According to The Latin American Tribune, a group of students from a Mexican teaching training college have stormed the state government headquarter in Guerrero protesting the lack of information on their 43 missing colleagues after an altercation with police.
Roughly 600 students, accompanied by family members of the missing, blockaded the complex on Monday (October 13) and allowed only women, the elderly and the disabled to leave.
Although the protest was at first low-key, anti-riot police arrived, a scuffle broke out and the students entered the complex of seven buildings.
Once all the staff had departed, the youths severely damaged the Guerrero state headquarters building.

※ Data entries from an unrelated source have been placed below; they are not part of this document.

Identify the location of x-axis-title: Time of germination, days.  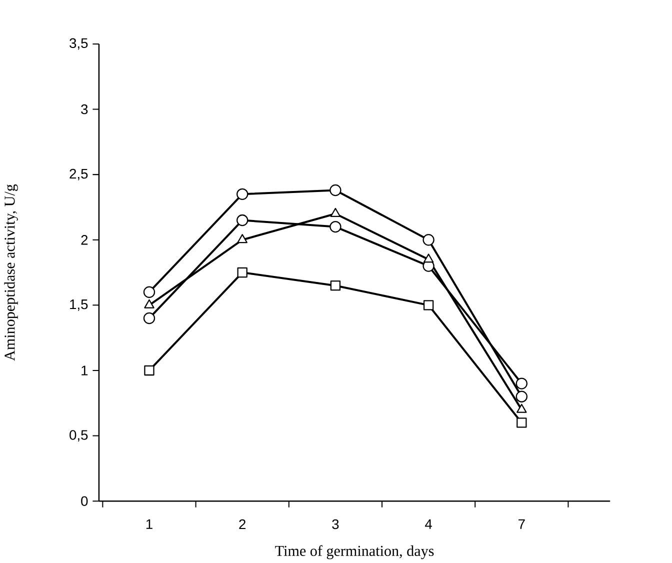
(354, 552).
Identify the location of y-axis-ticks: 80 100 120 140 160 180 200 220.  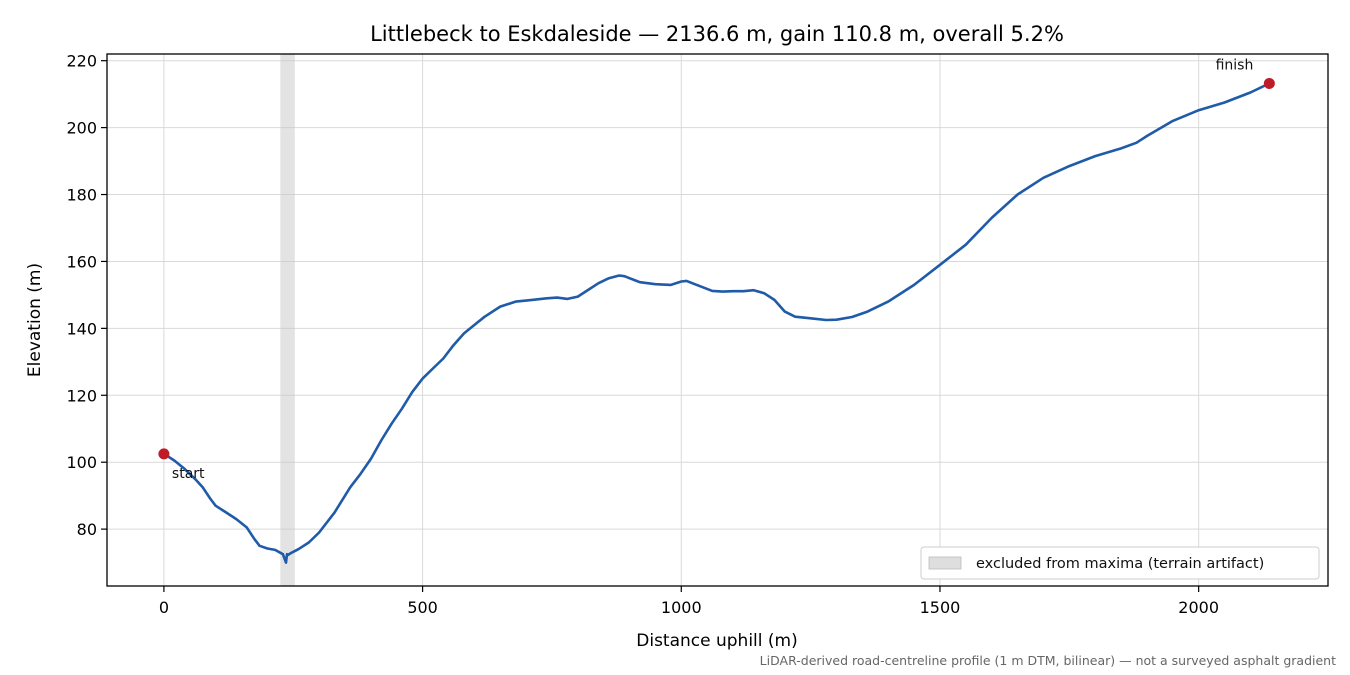
(86, 296).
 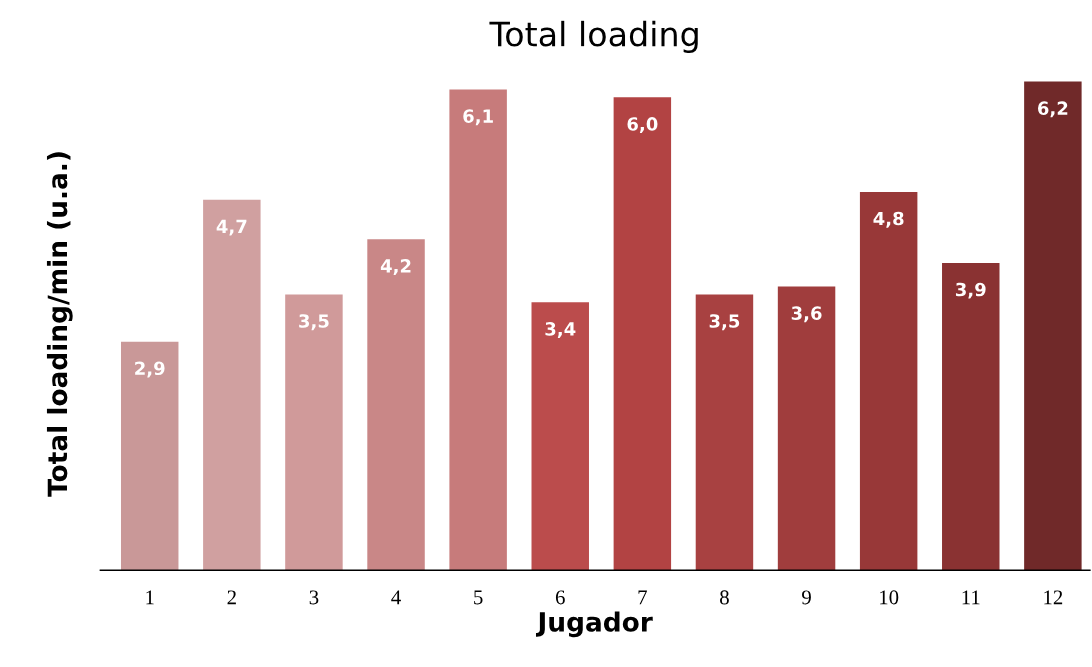 What do you see at coordinates (970, 290) in the screenshot?
I see `data-label: 3,9` at bounding box center [970, 290].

Most of the windows and office furniture were destroyed in Guerrero, while one of the buildings housing the office of Government Secretary Jesús Martínez Garnelo was set on fire, causing firefighters to extinguish the blaze.
One group of hooded students smashed the offices of the mayor of Chilpancingo and set fire to the civil registry in the basement of the building.
Firefighters attempted to extinguish the fire, but were subsequently evicted by protesters.
COMMENT: Joining the protesters were 200 students from the University of Guerrero joined as the teacher trainees filled the city’s main square demanding that the authorities locate and return their missing colleagues alive.
Earlier Monday (October 13) the students and families of the 43 youths who disappeared 17 days ago threatened not to leave until they were brought back alive.
The case of the missing students has severely riled Mexicans nationwide since they disappeared September 26, after police opened fire on their group as they were trying to hijack buses, killing six people and wounding 25 others.
After the altercation, police were seen taking students away. Days later, a number of clandestine graves were found nearby containing at least 28 bodies, the identities of which the authorities are attempting to identify.
Almost 40 people have been arrested for their suspected involvement in the disappearances, most of them members of the local police force.